▶ [Directions]:
1. Output the passage from the note on Tambor, starting at "1. to 'eyeline,'" and ending at "throughout the work.".
2. Return the dataset entries without changes, starting at the first line of the entries and ending at the line containing "click(1441, 59)", with both of those lines included.

▶ [Article]:
_ _ _ _
Digital perusal score available from ScoresOnDemand
Tambor, composed between September 1997 and February 1998, was commissioned by Mariss Jansons and the Pittsburgh Symphony Orchestra, who gave the work's premiere on May 7 of the latter year; the score is dedicated to Robert Moir, the Pittsburgh Symphony's artistic administrator. The title, Tambor, is the Spanish word for "drum." Tower is familiar with that language, having grown up in South America, where her father worked as a mining engineer, and possibly the prominence and versatility of percussion instruments in Latin American music were influential recollections in her creation of this work, in which she assigns a major role to that section of the orchestra. She has kindly provided the following note of her own:

"This 15·minute work features the percussion section, whose five members (the timpanist and four others) essentially have three functions inside the orchestra:

1. to 'eyeline,' or underscore the different timbres and rhythms of other parts of the orchestra;
2. to 'counterpoint' other parts of the orchestra.; and
3. to act as soloists in several minor and major cadenzas throughout the work.

What happened while I was writing this piece was that the strong role of the percussion began to influence the behavior of the rest of the orchestra to the point that the other instruments began to act more and more like a percussion section themselves. In other words, the main 'action' of the work becomes more concerned with rhythm and color than with motives or melodies (though these elements do make occasional appearances here and there)."
_ _ _ _
[Dataset entries]
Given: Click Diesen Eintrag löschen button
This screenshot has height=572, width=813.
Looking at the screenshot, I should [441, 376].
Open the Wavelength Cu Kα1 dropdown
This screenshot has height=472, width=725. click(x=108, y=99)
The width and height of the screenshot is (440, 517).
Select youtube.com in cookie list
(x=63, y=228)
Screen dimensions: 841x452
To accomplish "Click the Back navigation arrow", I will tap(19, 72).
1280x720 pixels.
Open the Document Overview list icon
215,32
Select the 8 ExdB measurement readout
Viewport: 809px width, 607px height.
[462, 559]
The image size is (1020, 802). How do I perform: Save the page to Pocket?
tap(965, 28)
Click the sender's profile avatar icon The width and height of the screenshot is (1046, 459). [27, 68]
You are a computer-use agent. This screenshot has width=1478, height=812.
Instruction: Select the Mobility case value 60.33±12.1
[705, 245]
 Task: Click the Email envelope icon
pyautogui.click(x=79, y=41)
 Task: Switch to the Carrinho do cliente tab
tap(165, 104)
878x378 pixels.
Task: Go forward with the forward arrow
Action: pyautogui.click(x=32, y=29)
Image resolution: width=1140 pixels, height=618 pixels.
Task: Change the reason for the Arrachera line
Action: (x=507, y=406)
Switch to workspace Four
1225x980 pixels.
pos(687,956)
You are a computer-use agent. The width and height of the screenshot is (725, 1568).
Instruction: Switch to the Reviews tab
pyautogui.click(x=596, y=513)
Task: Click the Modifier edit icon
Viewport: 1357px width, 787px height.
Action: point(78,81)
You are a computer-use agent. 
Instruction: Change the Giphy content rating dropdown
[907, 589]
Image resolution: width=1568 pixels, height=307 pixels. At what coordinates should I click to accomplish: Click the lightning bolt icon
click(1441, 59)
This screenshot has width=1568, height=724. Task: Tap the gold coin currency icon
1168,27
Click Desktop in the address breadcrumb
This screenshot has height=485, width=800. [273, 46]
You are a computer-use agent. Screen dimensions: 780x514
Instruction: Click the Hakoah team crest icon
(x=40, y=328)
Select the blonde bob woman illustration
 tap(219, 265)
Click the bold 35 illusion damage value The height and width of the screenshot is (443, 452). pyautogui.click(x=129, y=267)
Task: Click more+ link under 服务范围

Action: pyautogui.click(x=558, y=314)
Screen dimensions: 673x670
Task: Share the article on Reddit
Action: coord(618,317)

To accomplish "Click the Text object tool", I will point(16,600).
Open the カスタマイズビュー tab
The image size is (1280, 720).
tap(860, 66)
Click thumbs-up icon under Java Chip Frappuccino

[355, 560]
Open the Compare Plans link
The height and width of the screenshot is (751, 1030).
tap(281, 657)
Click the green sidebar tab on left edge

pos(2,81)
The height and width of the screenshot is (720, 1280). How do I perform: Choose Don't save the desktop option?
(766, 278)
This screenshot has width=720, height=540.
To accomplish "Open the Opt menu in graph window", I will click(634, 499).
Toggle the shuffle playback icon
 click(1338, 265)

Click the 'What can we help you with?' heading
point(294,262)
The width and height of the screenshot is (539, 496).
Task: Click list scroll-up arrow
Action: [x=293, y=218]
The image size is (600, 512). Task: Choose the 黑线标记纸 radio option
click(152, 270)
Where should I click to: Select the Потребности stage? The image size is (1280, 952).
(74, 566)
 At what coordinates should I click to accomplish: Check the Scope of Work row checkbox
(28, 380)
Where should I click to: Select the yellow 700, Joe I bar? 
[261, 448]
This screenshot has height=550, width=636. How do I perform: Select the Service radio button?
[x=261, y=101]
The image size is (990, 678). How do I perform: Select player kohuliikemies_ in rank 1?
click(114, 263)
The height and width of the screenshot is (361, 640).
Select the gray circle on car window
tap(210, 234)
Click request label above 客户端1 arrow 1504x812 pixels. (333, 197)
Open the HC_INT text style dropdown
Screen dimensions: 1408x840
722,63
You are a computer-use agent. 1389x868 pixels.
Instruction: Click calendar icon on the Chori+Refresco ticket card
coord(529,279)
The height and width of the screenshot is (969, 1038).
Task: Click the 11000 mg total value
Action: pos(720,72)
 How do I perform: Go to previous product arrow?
_ _ _ _
▶ [Responses for each task]:
1.
1. to 'eyeline,' or underscore the different timbres and rhythms of other parts of the orchestra;
2. to 'counterpoint' other parts of the orchestra.; and
3. to act as soloists in several minor and major cadenzas throughout the work.

2.
Given: Click Diesen Eintrag löschen button
This screenshot has height=572, width=813.
Looking at the screenshot, I should [441, 376].
Open the Wavelength Cu Kα1 dropdown
This screenshot has height=472, width=725. click(x=108, y=99)
The width and height of the screenshot is (440, 517).
Select youtube.com in cookie list
(x=63, y=228)
Screen dimensions: 841x452
To accomplish "Click the Back navigation arrow", I will tap(19, 72).
1280x720 pixels.
Open the Document Overview list icon
215,32
Select the 8 ExdB measurement readout
Viewport: 809px width, 607px height.
[462, 559]
The image size is (1020, 802). How do I perform: Save the page to Pocket?
tap(965, 28)
Click the sender's profile avatar icon The width and height of the screenshot is (1046, 459). [27, 68]
You are a computer-use agent. This screenshot has width=1478, height=812.
Instruction: Select the Mobility case value 60.33±12.1
[705, 245]
 Task: Click the Email envelope icon
pyautogui.click(x=79, y=41)
 Task: Switch to the Carrinho do cliente tab
tap(165, 104)
878x378 pixels.
Task: Go forward with the forward arrow
Action: pyautogui.click(x=32, y=29)
Image resolution: width=1140 pixels, height=618 pixels.
Task: Change the reason for the Arrachera line
Action: (x=507, y=406)
Switch to workspace Four
1225x980 pixels.
pos(687,956)
You are a computer-use agent. The width and height of the screenshot is (725, 1568).
Instruction: Switch to the Reviews tab
pyautogui.click(x=596, y=513)
Task: Click the Modifier edit icon
Viewport: 1357px width, 787px height.
Action: point(78,81)
You are a computer-use agent. 
Instruction: Change the Giphy content rating dropdown
[907, 589]
Image resolution: width=1568 pixels, height=307 pixels. At what coordinates should I click to accomplish: Click the lightning bolt icon
click(1441, 59)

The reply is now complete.